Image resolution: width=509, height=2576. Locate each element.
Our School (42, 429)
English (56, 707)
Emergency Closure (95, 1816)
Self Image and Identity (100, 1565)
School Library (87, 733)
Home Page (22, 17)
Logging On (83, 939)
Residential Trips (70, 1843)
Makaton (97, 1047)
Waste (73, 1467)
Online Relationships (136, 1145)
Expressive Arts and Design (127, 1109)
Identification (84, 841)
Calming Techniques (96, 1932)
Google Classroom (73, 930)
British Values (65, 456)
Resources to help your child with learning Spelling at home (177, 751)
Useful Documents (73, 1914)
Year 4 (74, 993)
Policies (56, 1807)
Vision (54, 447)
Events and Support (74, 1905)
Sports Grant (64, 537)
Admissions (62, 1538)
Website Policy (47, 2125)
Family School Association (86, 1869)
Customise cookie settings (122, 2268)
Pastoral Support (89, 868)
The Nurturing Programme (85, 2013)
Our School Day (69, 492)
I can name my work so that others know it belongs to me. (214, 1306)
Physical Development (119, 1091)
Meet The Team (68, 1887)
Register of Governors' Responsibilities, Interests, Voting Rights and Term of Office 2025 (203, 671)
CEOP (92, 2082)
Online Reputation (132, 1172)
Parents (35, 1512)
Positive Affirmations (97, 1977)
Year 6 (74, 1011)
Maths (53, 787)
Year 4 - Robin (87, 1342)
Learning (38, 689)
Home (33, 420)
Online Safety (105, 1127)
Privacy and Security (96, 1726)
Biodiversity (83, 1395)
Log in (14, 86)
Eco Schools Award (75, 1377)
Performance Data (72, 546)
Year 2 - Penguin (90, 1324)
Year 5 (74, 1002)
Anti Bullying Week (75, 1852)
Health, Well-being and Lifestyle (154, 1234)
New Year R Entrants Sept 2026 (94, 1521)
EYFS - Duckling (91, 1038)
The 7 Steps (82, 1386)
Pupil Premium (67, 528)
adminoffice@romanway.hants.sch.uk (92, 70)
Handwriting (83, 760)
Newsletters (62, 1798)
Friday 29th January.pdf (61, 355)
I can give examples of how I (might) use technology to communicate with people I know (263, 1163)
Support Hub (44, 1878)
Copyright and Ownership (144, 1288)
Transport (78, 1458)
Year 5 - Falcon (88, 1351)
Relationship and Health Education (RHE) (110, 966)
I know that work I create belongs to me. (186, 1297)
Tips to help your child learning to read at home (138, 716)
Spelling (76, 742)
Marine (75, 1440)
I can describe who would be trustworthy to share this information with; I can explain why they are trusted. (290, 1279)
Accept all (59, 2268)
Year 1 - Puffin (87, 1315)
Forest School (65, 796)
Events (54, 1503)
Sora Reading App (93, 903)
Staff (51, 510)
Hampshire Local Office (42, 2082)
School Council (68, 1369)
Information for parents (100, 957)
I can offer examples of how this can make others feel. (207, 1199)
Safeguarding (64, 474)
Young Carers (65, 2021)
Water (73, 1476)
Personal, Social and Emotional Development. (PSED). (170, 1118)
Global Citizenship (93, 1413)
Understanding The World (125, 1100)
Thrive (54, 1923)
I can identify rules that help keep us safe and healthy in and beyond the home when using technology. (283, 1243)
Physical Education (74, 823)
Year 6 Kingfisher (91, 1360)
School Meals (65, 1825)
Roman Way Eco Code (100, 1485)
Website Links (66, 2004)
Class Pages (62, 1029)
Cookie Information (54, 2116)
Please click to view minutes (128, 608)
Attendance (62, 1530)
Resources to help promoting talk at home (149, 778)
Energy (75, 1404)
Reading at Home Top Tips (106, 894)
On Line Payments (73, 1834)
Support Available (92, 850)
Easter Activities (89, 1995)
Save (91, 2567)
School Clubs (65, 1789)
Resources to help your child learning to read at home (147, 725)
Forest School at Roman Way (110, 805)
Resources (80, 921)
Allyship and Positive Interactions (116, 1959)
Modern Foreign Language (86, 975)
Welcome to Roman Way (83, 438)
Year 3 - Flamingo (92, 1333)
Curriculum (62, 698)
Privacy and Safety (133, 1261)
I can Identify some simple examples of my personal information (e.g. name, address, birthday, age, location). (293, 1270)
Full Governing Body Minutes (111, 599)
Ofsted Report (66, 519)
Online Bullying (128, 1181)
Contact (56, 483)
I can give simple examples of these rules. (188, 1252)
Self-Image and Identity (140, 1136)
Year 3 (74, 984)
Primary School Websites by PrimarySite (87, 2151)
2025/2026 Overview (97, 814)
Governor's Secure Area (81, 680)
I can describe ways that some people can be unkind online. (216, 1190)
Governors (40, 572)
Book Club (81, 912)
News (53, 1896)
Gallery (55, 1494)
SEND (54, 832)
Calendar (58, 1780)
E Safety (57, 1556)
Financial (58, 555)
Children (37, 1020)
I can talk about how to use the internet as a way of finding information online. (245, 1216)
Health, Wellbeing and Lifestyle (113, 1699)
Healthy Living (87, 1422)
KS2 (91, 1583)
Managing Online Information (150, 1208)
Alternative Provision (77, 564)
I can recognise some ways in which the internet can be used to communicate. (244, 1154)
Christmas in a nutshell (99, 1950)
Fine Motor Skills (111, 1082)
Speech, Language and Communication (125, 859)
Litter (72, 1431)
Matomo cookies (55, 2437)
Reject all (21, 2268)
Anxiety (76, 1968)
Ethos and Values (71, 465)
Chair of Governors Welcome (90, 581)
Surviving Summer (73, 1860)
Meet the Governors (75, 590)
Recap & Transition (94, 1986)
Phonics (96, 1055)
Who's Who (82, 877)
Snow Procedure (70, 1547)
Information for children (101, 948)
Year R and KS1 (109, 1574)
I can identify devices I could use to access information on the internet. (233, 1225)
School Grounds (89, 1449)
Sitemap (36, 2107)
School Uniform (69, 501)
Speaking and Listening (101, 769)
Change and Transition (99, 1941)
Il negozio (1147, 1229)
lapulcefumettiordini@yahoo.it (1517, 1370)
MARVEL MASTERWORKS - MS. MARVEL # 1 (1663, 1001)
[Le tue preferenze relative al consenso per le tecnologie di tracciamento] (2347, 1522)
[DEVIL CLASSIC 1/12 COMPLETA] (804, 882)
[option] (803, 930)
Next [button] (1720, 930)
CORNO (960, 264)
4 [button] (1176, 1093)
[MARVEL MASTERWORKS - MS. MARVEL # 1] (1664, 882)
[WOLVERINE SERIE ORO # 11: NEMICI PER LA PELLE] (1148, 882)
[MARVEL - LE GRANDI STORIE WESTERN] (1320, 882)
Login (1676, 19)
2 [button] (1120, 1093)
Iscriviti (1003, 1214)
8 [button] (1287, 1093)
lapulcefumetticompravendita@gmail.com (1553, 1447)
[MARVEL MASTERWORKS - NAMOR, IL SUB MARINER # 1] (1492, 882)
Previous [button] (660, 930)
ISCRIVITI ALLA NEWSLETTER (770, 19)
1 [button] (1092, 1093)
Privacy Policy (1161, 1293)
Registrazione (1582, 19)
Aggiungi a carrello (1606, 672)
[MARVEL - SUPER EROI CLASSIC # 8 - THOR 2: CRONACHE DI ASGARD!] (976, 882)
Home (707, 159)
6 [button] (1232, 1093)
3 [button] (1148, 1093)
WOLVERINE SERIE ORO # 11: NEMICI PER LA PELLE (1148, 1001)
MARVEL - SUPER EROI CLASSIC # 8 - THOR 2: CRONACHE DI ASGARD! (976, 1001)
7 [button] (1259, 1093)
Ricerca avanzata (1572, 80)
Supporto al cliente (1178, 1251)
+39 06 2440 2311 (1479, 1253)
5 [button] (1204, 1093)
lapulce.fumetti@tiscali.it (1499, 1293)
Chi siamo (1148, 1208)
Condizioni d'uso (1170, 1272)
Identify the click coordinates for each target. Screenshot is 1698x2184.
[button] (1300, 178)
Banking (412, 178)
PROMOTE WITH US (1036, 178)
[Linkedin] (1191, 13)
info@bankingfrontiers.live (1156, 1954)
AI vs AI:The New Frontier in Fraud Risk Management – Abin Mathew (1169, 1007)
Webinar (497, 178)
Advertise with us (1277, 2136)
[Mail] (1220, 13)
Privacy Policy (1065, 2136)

──────────────────────────────

Above are the entries. Copy exactly the part that opens with the line containing "Previous [button] (660, 930)" and closes with the line containing "WOLVERINE SERIE ORO # 11: NEMICI PER LA PELLE (1148, 1001)", and no more.

**ANSWER TO THIS TASK:**
Previous [button] (660, 930)
ISCRIVITI ALLA NEWSLETTER (770, 19)
1 [button] (1092, 1093)
Privacy Policy (1161, 1293)
Registrazione (1582, 19)
Aggiungi a carrello (1606, 672)
[MARVEL - SUPER EROI CLASSIC # 8 - THOR 2: CRONACHE DI ASGARD!] (976, 882)
Home (707, 159)
6 [button] (1232, 1093)
3 [button] (1148, 1093)
WOLVERINE SERIE ORO # 11: NEMICI PER LA PELLE (1148, 1001)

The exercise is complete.